◆ INPUT ◆

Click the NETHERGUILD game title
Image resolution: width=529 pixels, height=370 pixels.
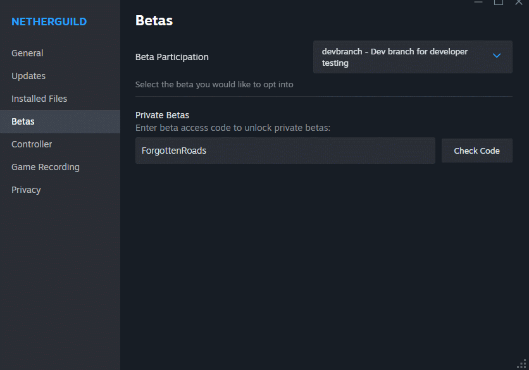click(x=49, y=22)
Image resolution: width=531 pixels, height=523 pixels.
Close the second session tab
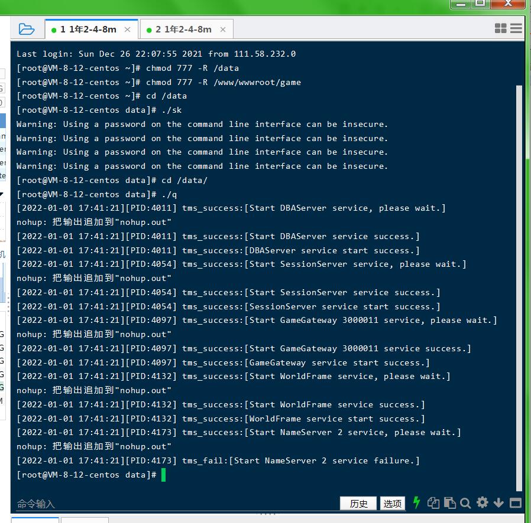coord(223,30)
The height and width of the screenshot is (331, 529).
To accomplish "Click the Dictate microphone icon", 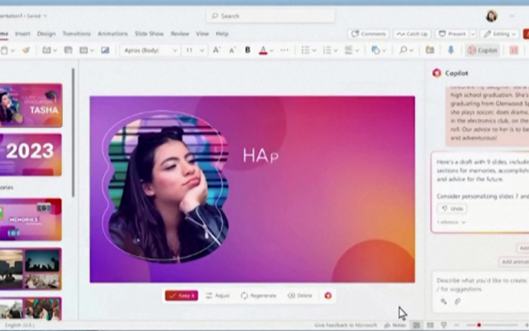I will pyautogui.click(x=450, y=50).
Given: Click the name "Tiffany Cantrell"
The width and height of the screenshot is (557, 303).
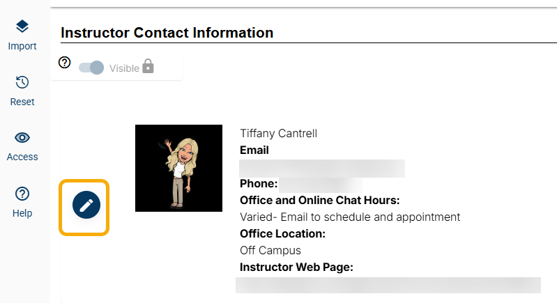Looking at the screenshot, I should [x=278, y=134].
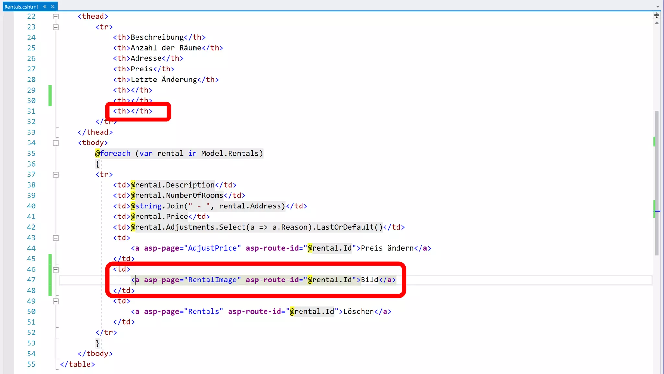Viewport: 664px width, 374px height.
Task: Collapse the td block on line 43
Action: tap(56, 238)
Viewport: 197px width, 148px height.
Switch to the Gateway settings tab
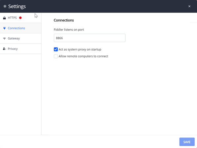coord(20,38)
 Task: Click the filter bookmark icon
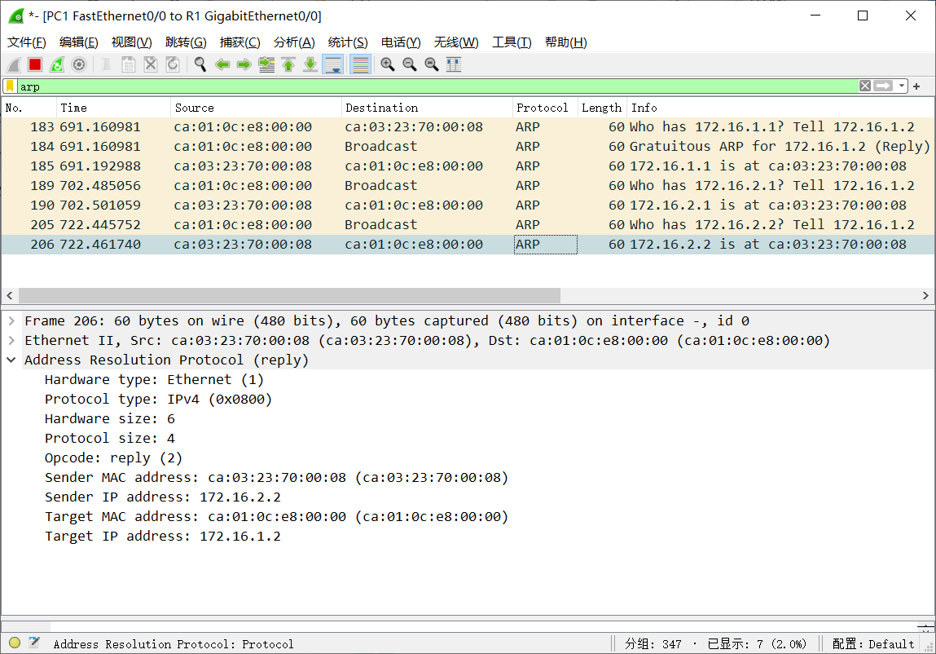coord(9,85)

==

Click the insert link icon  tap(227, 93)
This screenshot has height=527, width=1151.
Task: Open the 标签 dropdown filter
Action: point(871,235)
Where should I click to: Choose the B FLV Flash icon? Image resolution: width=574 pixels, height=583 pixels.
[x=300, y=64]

...

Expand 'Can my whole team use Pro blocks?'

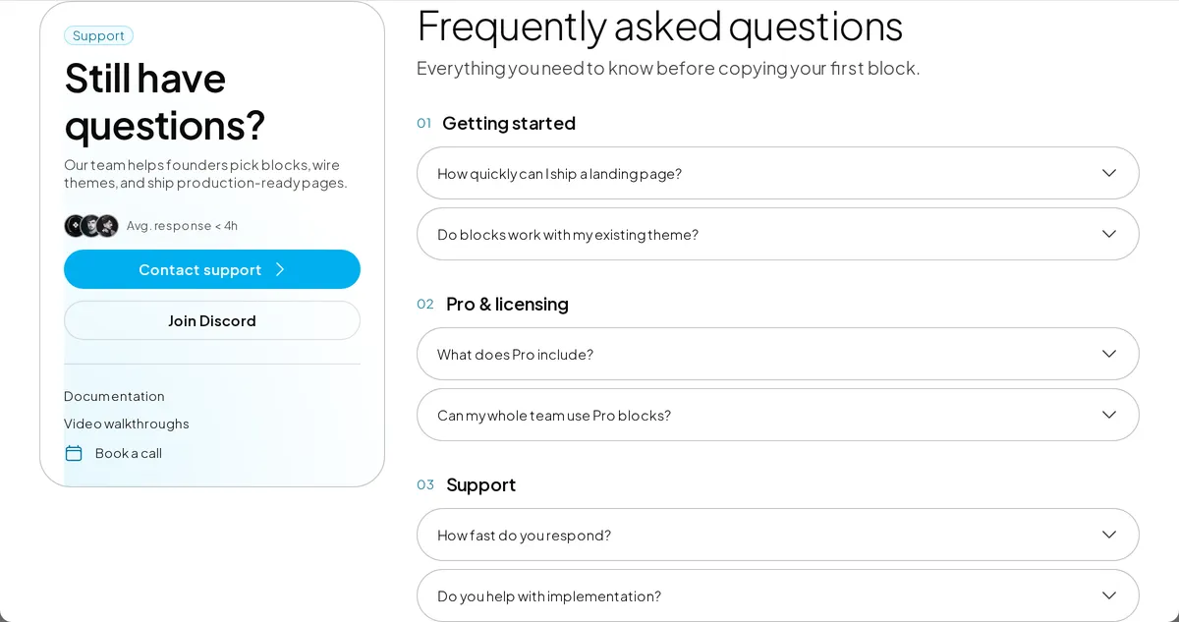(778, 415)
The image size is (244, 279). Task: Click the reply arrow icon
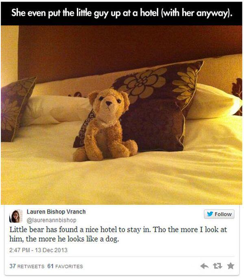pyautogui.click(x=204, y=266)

◆ EXERCISE DIRECTIONS ◆
Count the lines in the rows above that contain the string "Task", treating uppercase and lowercase as different. Reply with the number alone.

◆ THE ANSWER ◆
4